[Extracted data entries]
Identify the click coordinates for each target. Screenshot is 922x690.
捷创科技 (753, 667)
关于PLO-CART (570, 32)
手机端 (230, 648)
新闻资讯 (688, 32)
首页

§ EXERCISE DIRECTIONS:
Find each row that contains the word "Screenshot" with the same capitalization, and copy those rows.

§ RESULT FOR THIS TASK:
Identify the click coordinates for each target. Screenshot is 922x690.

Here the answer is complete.